Um casal beija-se num acto completamente banal do quotidiano. Outro casal abraça-se por uma fração de dois segundos. Outro anda lado a lado, com os corpos distantes. E outro, separado por quilómetros de distância, desejando um pequeno contacto físico que seja. Desejando sentir os lábios embaterem um no outro. Desejando abraçar-se por tempo indeterminado. Desejando sentir os dedos entrelaçarem-se. Desejando sentir os corpos tocarem, pele com pele, enquanto o calor é transferido entre corpos. Desejando sentir algo físico, apenas.
Dói. Eu sei que dói. Dói não ter a pessoa que se ama mais próxima para puder visitar quando a exigência de contacto físico aperta. Dói estar em chamada e, num momento de desespero, enquanto a outra pessoa fala, sentimo-la mesmo ao nosso lado. Dói fechar os olhos e, inconscientemente, a nossa mente brincar connosco e fazer-nos aproximar do telemóvel, como se os nossos lábios fossem tocar. Não tocam. Era apenas uma ilusão. Uma maravilhosa e doentia ilusão que alimenta a saudade.

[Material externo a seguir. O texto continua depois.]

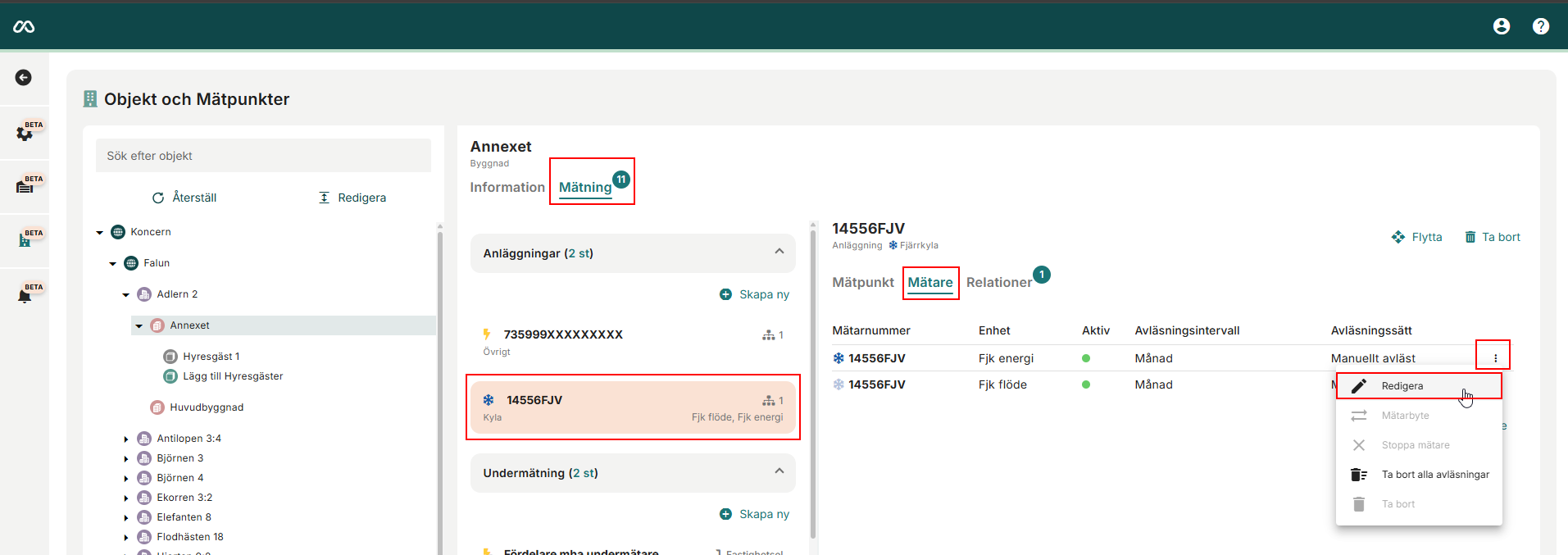Click the Sök efter objekt search field
1568x555 pixels.
pos(263,156)
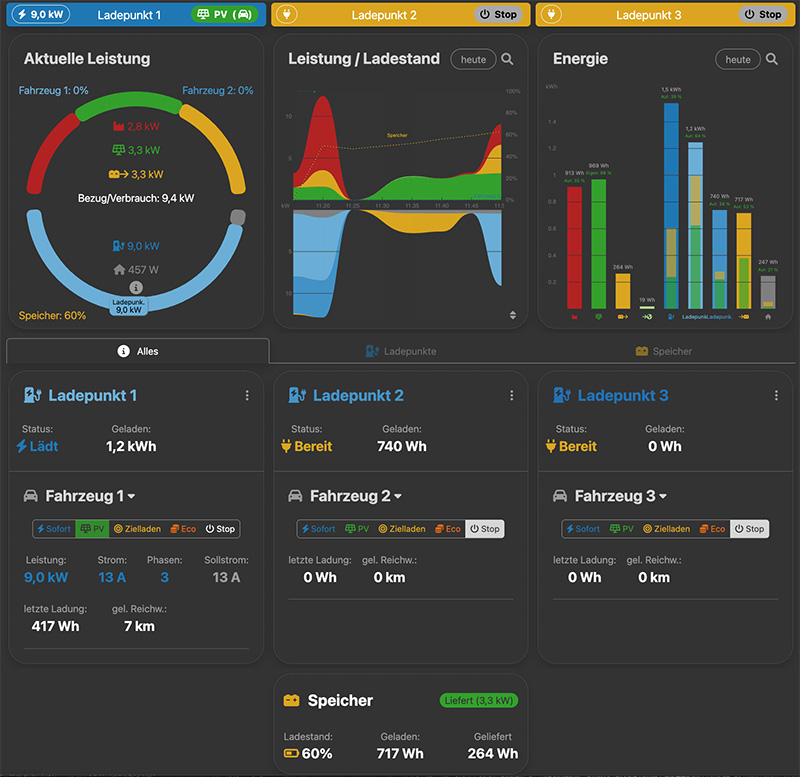Click the magnifier icon in Energie panel

click(772, 60)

E o desejo.
Apenas ilusões sucessivas que vão surgindo até ao momento em que um pequeno contacto físico vai acender os nossos corações. Novamente. E eu espero esse contacto físico. Espero tocar os teus dedos. Espero segurar a tua mão. Espero abraçar-te. Espero tocar os teus lábios. Espero sentir o teu corpo.